Every PWM result flows from two fundamental quantities: the period T (the duration of one complete cycle) and t-on (how long the signal is high within that cycle).

Duty cycle: D = t-on / T

Frequency: f = 1 / T

t-off: T - t-on

For electrical quantities on a resistive load driven by a square wave switching between 0 and Vpeak:

  • Average voltage: Vavg = D * Vpeak
  • RMS voltage: Vrms = sqrt(D) * Vpeak
  • Average current: Iavg = D * Ipeak
  • RMS current: Irms = sqrt(D) * Ipeak
  • Average (and RMS) power: P = D * Vpeak * Ipeak

The distinction between average and RMS matters: average voltage is what a smoothing capacitor charges to; RMS voltage is what determines heat dissipation in a resistive element. For a pure square wave, average power and RMS power are identical for a resistive load — both equal D * Vpeak * Ipeak.

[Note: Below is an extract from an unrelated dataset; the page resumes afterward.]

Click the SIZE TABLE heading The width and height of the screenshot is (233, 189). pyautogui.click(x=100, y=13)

Worked example — Arduino LED dimming at 25%

An Arduino runs PWM at 980 Hz with a duty cycle of 25%. The LED forward voltage is 3.3 V and the series resistor limits peak current to 20 mA.

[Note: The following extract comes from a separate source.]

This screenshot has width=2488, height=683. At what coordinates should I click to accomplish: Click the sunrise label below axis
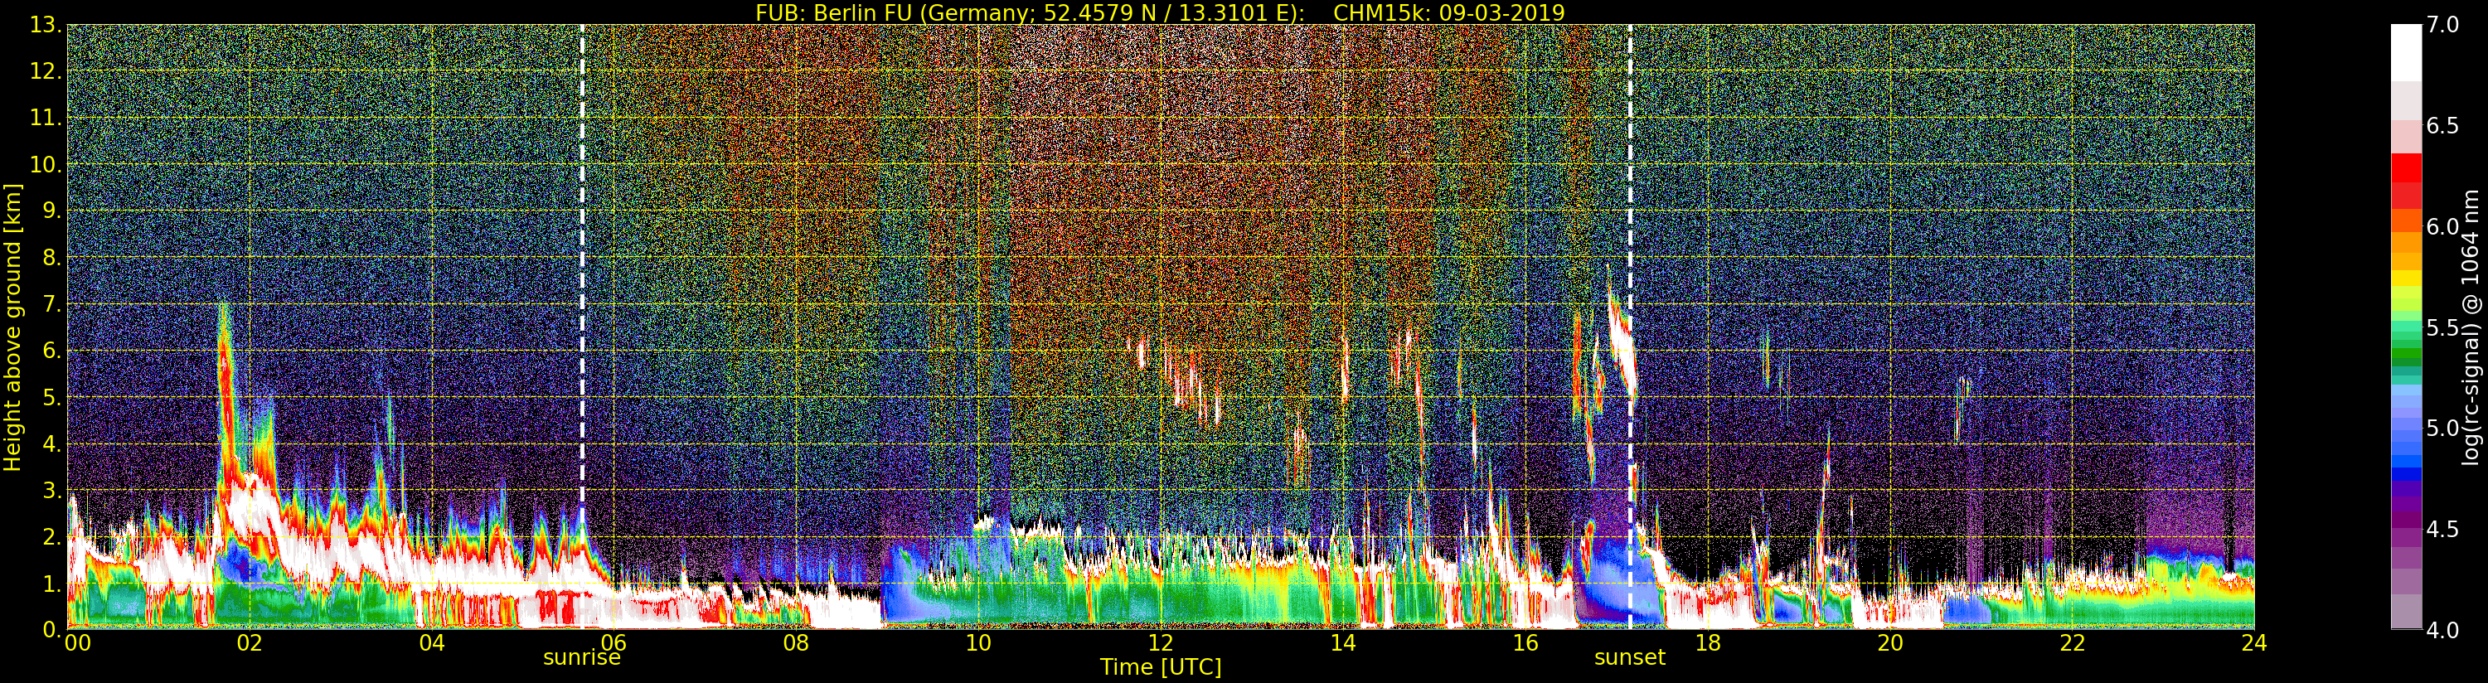[x=581, y=658]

  1. Period: T = 1 / 980 = 1020.4 µs
  2. t-on: 0.25 * 1020.4 = 255.1 µs
  3. t-off: 0.75 * 1020.4 = 765.3 µs
  4. Average voltage across load: 0.25 * 3.3 = 0.825 V (but the LED itself is non-linear — use this as a guide)
  5. Average current (resistive model): 0.25 * 20 mA = 5 mA
  6. Average power: 0.25 * 3.3 * 0.02 = 16.5 mW

Enter 980 Hz + 25% in the calculator above to verify instantly.

Formula reference

QuantityFormula
Duty cycleD = t-on / T
PeriodT = t-on + t-off
Frequencyf = 1 / T
t-onD / f
t-off(1 - D) / f
Avg voltageD * Vpeak
RMS voltagesqrt(D) * Vpeak
Avg powerD * Vpeak * Ipeak

All calculations run entirely in your browser — no values are uploaded or stored anywhere.